Do you find isolation a help or a hindrance to your creative process?
My creative stages have an isolation mode, where I’m heads down working. The creation place is very private and I don’t like eyes on me. However, my sharing motion needs witnesses and that is tough right now. I’m releasing so much art and writing and it’s really not a good time for it.
So you’ve released two novels so far in the Eudaimonia series, when can we expect the third?
The final novel and the final volume of short stories will both be available in April. I’m formatting Evidence of Changes vol 3 as we speak. The novel will be formatted next month. Then I’m practically done with this Eudaimonia world. Kinda.
For those who aren’t familiar with your work, could you talk a bit about what the Eudaimonia world is?
“One might say the paranormal in the series is a proxy to talk about mental states, and that’s not untrue, but not the whole truth.”

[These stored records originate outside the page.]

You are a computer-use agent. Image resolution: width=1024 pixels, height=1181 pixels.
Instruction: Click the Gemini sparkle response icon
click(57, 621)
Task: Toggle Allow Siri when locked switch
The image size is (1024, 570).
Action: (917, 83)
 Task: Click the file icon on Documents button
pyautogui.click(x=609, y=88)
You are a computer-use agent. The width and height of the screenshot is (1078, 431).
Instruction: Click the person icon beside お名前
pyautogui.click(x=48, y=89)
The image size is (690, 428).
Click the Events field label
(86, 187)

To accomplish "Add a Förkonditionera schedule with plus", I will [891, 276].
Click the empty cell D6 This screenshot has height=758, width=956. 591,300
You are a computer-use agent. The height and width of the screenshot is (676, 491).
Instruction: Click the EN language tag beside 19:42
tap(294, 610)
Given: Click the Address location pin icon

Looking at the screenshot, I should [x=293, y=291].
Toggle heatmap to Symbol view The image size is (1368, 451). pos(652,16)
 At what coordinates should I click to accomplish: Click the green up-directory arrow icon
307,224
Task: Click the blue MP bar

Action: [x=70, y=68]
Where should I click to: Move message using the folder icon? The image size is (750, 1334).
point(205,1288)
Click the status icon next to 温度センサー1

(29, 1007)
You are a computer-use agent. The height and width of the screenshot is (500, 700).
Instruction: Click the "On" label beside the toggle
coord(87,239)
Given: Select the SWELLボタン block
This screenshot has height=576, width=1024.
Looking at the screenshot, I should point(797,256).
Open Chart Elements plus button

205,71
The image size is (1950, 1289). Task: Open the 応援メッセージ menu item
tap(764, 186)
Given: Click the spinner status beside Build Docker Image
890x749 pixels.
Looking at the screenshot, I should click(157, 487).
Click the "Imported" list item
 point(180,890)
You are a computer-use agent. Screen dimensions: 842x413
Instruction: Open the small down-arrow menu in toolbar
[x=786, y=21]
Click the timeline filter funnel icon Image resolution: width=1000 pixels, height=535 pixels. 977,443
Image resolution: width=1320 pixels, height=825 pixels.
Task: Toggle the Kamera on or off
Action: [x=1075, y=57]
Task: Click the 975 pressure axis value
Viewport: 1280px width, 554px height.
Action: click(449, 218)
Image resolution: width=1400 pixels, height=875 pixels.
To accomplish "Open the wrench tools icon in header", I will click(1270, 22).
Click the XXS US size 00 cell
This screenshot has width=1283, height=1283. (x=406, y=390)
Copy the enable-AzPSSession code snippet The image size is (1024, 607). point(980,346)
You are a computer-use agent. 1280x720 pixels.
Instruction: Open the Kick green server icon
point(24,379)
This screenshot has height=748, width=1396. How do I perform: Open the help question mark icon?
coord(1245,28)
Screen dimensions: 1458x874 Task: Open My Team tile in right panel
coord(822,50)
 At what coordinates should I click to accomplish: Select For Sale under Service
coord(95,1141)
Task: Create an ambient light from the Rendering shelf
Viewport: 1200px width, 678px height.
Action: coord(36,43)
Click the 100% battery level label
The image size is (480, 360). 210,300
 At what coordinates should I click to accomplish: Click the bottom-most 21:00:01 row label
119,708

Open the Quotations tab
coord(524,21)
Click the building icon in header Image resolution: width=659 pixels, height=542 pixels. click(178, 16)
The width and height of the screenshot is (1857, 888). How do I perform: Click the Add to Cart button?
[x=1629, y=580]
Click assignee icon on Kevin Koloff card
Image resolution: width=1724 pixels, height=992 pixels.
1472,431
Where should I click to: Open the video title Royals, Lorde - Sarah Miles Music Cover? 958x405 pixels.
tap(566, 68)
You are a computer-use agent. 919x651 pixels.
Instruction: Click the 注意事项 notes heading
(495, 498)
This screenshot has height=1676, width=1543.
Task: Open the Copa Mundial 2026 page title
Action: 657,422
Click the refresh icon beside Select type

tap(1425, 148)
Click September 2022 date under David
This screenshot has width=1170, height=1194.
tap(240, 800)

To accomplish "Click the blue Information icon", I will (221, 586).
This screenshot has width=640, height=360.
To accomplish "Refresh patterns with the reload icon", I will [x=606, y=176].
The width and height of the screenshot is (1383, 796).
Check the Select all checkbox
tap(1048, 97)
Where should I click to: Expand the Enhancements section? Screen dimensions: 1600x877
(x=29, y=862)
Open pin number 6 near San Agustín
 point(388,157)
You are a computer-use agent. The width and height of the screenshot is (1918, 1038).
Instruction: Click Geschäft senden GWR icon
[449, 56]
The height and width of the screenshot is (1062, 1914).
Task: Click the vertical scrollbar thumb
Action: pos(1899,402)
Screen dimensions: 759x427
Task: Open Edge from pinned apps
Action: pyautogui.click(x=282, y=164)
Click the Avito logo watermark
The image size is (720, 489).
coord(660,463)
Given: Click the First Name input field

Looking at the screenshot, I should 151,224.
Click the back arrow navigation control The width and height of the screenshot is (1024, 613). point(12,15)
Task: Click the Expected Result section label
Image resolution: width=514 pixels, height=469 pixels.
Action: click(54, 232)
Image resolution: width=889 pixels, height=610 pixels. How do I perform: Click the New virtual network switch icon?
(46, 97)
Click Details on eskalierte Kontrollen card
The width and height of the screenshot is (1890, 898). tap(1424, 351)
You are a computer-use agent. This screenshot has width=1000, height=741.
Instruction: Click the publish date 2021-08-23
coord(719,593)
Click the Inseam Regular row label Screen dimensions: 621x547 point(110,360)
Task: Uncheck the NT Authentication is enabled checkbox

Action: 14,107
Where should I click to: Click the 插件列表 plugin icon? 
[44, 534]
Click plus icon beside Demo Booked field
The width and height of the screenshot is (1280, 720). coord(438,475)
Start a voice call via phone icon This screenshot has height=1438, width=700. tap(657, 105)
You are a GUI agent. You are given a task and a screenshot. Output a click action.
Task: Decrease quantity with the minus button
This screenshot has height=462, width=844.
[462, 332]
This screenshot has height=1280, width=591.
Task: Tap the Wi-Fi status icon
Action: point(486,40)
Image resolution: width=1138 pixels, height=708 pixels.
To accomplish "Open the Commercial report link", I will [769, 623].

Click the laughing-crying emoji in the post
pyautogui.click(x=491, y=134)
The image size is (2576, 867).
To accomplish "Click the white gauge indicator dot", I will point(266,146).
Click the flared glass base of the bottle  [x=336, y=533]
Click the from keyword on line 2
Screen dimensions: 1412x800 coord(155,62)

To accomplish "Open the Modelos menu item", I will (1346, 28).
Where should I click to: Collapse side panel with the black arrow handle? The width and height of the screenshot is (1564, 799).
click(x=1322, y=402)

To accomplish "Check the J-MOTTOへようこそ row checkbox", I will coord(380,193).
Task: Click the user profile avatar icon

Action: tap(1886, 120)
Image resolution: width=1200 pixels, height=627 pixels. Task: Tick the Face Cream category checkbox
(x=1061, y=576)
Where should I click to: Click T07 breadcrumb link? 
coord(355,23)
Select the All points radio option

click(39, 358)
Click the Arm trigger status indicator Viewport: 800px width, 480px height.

Eudaimonia is 3 sequential novels, 3 sets of tie in short story anthologies, an art book, a tarot deck, and a companion book to the tarot deck. Someday, could be an album and a graphic novel, but I don’t know. The series, on a straight level, tells the story of our present day where a few bumbling heroes and equally bumbling entities collide. The series is full of collisions. And like a car crash, one car doesn’t know where the other was heading or what their life was about. Maybe it was destiny which brought them together, or a mere accident. The series is accessible. Not too dense, but layered with meaning one can skip or hit depending on who they are. The series is preoccupied with personal meaning to the characters, rather than plot, which is more like weather, a rainy day produces hail on your way to work before your accident. There is something literary about it, but also something pop. The Eudaimonia world is our world and not our world at the same time. An auto antonym of sorts. One might say the paranormal in the series is a proxy to talk about mental states, and that’s not untrue, but not the whole truth. The description of the world, our world, and the supernatural, and veil, and the strata which binds, and the things which move the gears behind the scenes, well, only a reader can tell me if that is factually accurate or a dream within a dream.
One of the many things I love about this series is its exploration of the liminal – not only in terms of overlapping physical dimensions, but also of people who typically fall through the gaps in society. Was this a conscious decision?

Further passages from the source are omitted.